My favorite example, though, of a scientist who held strong convictions on an issue, but changed their mind, dates back more than 400 years!
Towards the end of the 16th Century, after the death of Tycho Brahe, Johannes Kepler, pictured above, was — perhaps along with Galileo — the foremost astronomer in all of Europe. Much like Galileo, Kepler was intimately familiar with the work of Copernicus, and recognized how beautiful the possibility of a heliocentric Universe was.
After all, it could explain the retrograde motion of the planets — how some planets appeared to reverse direction with respect to the fixed stars — in their motion from night-to-night!
Instead of a stationary Earth, where the planets orbit the Earth in a superposition of circular orbits, occasionally reversing course and appearing to move backwards, the heliocentric model had the outer planets (Mars, Jupiter, Saturn, etc.) move backwards because the Earth, in its faster orbit around the Sun, overtook the outer planets in their position! (Mars, for those of you astutely watching it, is finishing up its retrograde motion as I write this!)
This is nearly a hundred years before Newton’s gravity, so there was the great question of how these orbits came to be. And Kepler’s idea was nothing short of genius.

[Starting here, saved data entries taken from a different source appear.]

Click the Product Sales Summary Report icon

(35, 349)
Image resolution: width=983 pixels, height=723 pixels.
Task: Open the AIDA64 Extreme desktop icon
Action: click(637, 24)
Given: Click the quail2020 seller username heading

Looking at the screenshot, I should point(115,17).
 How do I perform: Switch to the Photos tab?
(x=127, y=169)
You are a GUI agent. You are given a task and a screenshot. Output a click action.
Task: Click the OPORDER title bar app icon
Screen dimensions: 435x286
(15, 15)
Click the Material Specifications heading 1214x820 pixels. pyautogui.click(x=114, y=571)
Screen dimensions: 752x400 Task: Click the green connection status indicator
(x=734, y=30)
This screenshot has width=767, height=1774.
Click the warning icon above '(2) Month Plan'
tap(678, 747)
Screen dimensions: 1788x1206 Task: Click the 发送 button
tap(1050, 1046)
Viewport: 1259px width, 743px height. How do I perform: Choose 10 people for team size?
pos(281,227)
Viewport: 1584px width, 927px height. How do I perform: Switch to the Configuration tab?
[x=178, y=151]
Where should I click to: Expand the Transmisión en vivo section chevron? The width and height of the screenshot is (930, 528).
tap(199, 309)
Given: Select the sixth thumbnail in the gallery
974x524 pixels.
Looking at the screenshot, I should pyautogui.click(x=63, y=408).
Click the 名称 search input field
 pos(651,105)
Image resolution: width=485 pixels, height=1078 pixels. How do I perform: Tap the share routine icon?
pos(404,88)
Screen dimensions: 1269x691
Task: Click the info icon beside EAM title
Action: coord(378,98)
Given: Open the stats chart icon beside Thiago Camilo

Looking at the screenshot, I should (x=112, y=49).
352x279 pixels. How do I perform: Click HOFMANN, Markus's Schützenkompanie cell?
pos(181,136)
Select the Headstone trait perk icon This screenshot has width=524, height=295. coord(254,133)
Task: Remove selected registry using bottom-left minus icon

Sheer, unbridled, and beautiful genius.
Envisioning the six planets as being supported by the five Platonic solids with spheres inscribed/circumscribed upon them, the orbits would be defined by the circumferences of these spheres. It was a beautiful idea, with very explicit predictions for the ratios of the scales of the planetary orbits. Because there are only five Platonic solids and were only (at the time) six planets, this scheme was beautiful, compelling, and created an incredible buzz amongst scholars.
But unlike Galileo, Kepler had access to the finest data in the world: the observations of his predecessor, Tycho Brahe. And the data simply did not agree with Kepler’s theory. The orbits were all wrong.
Not by that much, mind you, but by enough that it clearly didn’t fit. At the time, there was tremendous prejudice in favor of the circle being the only acceptable shape for an orbit, but — ever the scientist — Kepler followed the data to its logical conclusion. He even rejected his beautiful Mysterium Cosmographicum, creating, instead, the model we use today.
They’re not circles, or a superposition of a number of circles at all; the orbits are ellipses! Planets move around the Sun with the Sun at one focus of an ellipse; the first of Kepler’s three laws of planetary motion!
And so Kepler was able to throw away the most beautiful idea he ever had, and in place of it, discover the way the Universe actually worked. And that’s my favorite example of defeating your own confirmation bias; from more than 400 years ago! That’s the reward of being honest with yourself, one of the most difficult things, apparently, for us, as humans, to do.
So let me ask you; what’s your favorite example, from your own life, of when you changed your mind on an issue, based on the new evidence that you learned and couldn’t ignore?